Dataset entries
╭──

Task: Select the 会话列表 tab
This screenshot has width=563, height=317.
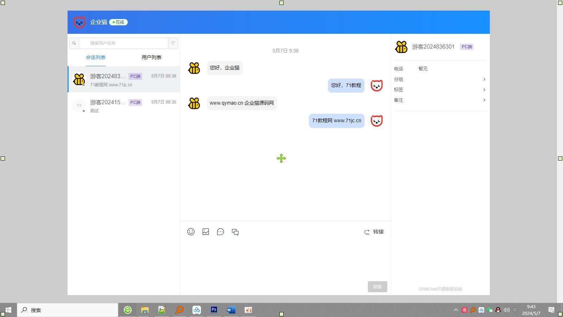Action: click(x=96, y=57)
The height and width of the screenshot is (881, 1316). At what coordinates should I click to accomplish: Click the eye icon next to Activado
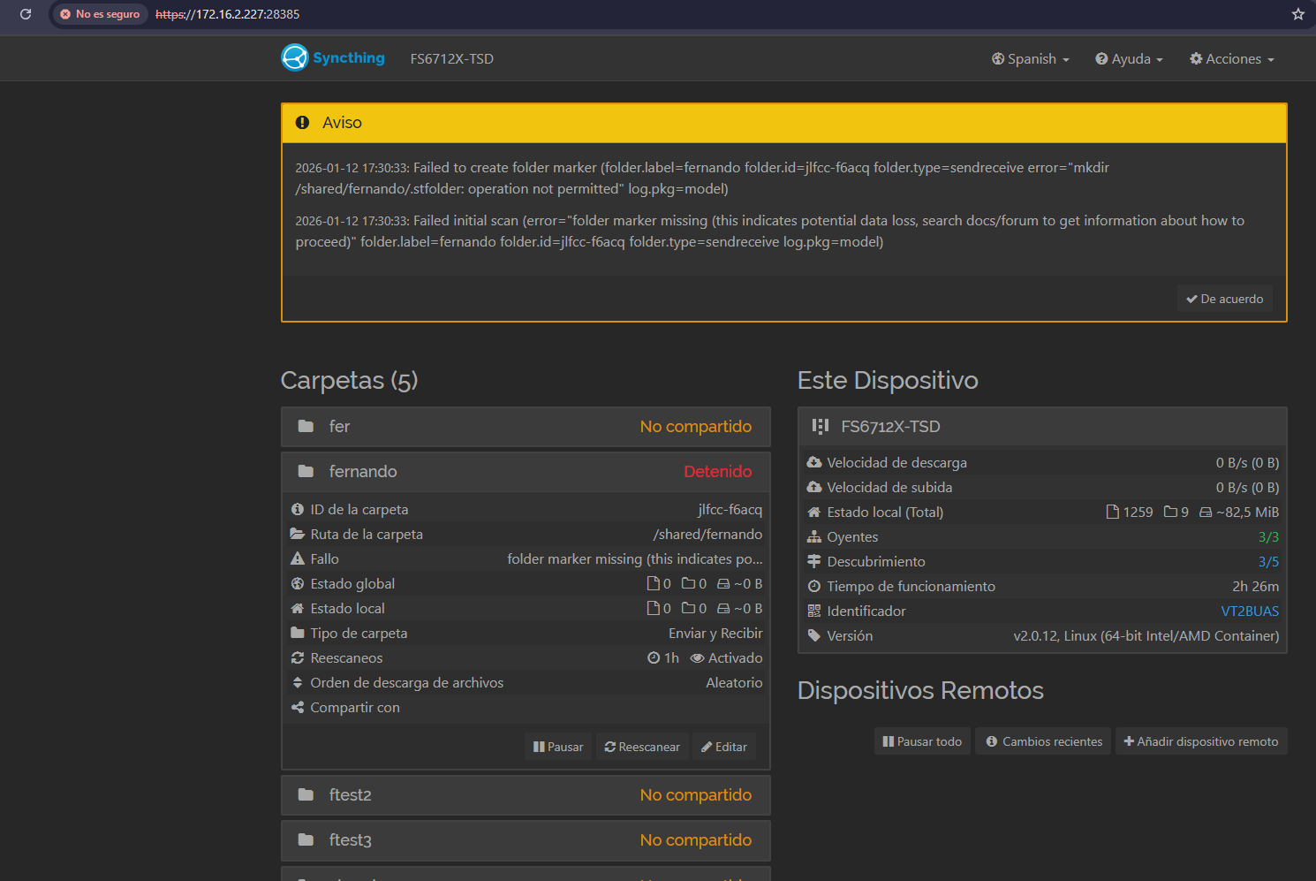click(697, 658)
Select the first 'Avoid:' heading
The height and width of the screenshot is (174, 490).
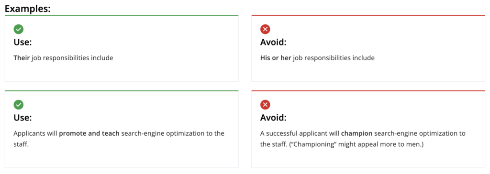(x=273, y=42)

╰──

● About this exercise
From the first line to the last, repeat the records above exactly, leaving out the pictures.

● Answer space
Task: Select the 会话列表 tab
This screenshot has width=563, height=317.
Action: click(x=96, y=57)
The height and width of the screenshot is (881, 1316). At what coordinates should I click to accomplish: Click the eye icon next to Activado
click(697, 658)
Select the first 'Avoid:' heading
The height and width of the screenshot is (174, 490).
(x=273, y=42)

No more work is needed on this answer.